(O que fazer):
Devolva, sem nenhuma alteração, as linhas que vão do começo dos registros até a linha que contém "Task: Click Insead salary today value 177,101", inclusive.

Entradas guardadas
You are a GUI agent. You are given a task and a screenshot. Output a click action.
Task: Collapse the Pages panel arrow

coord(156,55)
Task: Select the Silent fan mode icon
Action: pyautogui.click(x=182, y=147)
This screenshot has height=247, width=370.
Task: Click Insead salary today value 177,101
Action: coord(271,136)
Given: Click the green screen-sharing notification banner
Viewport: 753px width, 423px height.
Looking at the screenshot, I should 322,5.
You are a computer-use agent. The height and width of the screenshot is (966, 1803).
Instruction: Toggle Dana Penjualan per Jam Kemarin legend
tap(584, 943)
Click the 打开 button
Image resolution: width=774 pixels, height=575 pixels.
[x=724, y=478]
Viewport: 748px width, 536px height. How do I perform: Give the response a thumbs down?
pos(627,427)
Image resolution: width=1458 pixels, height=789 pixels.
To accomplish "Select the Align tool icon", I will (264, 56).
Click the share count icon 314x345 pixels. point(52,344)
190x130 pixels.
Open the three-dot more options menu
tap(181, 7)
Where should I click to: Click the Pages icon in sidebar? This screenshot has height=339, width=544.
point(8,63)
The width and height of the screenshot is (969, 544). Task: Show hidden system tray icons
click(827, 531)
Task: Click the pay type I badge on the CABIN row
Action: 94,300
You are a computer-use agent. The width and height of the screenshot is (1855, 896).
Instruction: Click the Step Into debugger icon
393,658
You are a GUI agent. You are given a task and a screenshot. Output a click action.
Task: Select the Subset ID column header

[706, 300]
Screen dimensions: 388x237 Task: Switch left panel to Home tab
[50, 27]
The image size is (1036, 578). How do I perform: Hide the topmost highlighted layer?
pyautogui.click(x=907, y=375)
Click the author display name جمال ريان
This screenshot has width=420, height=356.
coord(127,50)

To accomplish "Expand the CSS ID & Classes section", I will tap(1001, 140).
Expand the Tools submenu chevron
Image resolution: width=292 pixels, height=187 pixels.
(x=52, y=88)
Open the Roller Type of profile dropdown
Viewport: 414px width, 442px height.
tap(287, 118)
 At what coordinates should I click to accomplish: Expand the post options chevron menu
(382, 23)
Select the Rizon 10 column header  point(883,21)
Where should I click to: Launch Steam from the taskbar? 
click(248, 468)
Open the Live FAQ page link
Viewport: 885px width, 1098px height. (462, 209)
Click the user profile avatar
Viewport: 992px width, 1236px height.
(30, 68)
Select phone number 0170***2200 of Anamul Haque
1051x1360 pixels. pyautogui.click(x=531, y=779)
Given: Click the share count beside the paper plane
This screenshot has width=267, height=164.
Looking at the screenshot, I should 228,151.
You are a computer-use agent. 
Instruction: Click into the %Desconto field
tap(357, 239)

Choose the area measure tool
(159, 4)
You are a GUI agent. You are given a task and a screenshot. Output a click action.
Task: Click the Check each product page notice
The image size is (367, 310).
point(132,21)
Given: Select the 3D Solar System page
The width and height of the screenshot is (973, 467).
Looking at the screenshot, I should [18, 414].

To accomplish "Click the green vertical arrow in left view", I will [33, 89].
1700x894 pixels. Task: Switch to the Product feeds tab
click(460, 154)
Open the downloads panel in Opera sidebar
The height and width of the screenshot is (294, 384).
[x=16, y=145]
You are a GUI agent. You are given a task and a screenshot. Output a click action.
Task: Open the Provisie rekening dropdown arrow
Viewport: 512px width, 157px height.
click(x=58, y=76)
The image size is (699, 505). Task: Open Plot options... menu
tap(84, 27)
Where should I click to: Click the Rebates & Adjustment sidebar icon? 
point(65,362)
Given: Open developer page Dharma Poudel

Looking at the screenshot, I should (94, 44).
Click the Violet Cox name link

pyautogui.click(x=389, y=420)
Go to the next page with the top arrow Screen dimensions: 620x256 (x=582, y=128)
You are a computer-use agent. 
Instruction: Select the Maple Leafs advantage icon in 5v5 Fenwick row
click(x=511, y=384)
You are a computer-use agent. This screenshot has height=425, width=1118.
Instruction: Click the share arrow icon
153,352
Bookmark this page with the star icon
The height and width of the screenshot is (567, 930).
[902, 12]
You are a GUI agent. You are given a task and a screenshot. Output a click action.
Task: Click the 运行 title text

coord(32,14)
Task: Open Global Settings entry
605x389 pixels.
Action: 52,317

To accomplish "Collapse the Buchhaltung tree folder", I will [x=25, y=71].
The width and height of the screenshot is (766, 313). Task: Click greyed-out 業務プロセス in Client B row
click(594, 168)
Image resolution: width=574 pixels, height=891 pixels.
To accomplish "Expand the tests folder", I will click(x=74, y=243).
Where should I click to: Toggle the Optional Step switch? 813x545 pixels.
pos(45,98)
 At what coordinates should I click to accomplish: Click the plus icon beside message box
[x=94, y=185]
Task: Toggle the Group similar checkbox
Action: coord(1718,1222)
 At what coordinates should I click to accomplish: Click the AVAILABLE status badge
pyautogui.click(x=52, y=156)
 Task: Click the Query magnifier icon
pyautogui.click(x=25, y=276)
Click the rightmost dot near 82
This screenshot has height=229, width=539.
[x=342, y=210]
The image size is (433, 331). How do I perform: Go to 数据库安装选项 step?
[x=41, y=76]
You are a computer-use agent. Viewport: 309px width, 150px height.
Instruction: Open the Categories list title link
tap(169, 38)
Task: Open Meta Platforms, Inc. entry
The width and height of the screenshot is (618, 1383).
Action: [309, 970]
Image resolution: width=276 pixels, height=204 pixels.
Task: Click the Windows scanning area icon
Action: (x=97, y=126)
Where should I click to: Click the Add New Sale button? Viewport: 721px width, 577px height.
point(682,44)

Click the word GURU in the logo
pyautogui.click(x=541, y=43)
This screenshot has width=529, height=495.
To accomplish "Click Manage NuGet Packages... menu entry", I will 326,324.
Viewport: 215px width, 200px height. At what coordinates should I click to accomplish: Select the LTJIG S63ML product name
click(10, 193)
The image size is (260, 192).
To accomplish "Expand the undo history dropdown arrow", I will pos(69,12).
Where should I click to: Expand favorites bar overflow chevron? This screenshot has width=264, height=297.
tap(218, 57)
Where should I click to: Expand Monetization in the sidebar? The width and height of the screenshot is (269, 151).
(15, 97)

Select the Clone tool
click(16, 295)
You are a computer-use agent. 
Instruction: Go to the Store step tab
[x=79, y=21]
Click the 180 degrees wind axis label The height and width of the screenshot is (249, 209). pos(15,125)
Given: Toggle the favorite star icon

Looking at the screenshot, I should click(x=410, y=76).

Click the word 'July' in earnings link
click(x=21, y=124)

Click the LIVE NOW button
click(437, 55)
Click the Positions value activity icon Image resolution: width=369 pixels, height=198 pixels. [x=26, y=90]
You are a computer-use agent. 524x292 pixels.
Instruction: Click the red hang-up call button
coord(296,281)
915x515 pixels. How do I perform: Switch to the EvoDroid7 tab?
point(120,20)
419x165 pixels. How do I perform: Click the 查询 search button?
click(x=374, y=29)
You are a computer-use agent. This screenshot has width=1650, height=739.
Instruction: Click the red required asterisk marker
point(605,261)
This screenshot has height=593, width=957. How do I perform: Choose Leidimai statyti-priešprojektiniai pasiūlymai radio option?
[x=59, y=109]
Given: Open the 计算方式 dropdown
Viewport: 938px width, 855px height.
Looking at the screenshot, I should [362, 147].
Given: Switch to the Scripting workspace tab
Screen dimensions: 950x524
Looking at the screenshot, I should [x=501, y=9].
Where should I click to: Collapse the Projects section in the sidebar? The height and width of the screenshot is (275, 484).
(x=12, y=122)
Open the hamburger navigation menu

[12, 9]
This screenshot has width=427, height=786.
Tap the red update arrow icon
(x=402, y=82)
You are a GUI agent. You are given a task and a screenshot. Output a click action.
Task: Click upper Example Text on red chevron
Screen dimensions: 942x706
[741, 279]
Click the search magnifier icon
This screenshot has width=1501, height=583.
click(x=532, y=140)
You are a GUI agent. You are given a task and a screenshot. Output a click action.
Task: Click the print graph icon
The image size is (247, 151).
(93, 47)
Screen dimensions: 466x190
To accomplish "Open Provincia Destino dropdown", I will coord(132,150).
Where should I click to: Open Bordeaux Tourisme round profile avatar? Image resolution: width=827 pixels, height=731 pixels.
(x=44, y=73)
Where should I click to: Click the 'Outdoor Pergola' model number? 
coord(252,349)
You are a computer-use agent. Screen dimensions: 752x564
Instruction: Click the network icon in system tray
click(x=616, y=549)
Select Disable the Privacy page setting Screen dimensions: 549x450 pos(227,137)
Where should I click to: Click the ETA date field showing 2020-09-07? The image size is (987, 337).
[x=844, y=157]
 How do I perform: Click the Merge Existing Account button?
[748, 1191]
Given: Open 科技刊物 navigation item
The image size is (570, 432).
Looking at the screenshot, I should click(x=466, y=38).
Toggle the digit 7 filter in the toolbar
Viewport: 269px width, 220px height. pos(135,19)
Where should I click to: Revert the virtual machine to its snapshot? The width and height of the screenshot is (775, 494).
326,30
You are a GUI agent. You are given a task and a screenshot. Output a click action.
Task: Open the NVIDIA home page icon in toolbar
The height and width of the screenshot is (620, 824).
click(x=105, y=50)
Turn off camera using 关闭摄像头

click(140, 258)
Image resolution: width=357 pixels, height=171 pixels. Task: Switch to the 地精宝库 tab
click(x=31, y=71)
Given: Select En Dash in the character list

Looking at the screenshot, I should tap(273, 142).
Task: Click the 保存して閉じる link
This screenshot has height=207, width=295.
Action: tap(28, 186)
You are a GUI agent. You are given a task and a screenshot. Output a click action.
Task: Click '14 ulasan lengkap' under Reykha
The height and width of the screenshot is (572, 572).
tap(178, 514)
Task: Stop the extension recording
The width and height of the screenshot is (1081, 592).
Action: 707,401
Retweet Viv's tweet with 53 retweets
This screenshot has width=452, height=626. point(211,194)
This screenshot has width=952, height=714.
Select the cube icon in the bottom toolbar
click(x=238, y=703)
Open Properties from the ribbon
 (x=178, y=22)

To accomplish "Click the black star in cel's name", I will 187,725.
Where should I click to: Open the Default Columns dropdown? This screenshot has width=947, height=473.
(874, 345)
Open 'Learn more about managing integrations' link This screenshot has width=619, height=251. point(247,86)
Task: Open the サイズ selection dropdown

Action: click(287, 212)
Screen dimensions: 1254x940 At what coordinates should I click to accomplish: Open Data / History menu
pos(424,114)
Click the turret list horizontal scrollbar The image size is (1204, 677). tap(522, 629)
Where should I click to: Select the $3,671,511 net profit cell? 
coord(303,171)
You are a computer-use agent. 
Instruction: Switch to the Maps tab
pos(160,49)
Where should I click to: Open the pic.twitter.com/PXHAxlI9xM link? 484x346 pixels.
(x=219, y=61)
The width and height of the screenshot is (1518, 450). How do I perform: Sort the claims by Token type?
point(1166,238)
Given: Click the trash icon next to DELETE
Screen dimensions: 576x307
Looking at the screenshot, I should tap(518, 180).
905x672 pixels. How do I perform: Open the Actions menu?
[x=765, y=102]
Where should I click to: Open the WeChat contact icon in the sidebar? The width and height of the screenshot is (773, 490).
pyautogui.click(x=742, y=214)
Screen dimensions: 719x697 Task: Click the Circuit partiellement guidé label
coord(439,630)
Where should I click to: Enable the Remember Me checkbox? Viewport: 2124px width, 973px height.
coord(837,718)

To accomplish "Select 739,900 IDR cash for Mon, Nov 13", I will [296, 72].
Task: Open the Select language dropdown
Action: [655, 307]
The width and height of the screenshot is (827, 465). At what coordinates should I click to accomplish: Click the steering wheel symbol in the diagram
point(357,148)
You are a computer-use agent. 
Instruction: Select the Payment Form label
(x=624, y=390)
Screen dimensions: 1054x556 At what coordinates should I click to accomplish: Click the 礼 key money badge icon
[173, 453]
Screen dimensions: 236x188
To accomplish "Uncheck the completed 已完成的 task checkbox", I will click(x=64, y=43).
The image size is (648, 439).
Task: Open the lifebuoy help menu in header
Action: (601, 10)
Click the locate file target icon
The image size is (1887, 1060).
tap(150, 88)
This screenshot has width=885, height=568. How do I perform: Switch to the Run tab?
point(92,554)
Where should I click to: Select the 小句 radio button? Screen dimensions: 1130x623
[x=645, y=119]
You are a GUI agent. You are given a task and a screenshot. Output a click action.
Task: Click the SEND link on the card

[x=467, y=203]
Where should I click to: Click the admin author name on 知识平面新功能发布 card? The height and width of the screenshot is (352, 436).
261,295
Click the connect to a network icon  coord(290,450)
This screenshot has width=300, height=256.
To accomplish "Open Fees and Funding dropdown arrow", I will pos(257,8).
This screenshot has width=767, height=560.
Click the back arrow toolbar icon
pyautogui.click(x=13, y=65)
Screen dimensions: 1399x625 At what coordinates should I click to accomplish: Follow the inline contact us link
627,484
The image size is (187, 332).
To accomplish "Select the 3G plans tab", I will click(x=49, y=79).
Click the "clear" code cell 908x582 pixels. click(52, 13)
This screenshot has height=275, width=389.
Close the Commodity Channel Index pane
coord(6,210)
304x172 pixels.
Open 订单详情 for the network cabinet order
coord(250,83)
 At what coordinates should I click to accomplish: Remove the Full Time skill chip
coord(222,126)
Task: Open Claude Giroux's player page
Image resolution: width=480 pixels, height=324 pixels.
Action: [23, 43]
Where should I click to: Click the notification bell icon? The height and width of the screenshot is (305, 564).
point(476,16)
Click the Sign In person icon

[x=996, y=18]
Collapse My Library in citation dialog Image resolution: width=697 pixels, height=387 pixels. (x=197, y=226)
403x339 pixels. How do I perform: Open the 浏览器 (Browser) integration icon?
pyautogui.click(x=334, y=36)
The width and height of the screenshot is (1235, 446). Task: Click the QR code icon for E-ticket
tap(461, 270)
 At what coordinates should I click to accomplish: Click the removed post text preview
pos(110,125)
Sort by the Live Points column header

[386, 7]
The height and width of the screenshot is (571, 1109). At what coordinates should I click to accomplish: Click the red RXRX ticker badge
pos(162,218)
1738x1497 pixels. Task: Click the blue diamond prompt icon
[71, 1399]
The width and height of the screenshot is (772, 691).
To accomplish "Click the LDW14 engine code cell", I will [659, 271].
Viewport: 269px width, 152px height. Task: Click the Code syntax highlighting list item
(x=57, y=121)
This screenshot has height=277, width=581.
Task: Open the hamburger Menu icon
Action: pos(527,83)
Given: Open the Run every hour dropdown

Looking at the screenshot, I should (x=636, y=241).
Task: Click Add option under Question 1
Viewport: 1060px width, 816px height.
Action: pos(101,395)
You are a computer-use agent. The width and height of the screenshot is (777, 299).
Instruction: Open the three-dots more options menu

(Solução abaixo):
You are a GUI agent. You are given a task and a screenshot. Output a click action.
Task: Collapse the Pages panel arrow

coord(156,55)
Task: Select the Silent fan mode icon
Action: pyautogui.click(x=182, y=147)
This screenshot has height=247, width=370.
Task: Click Insead salary today value 177,101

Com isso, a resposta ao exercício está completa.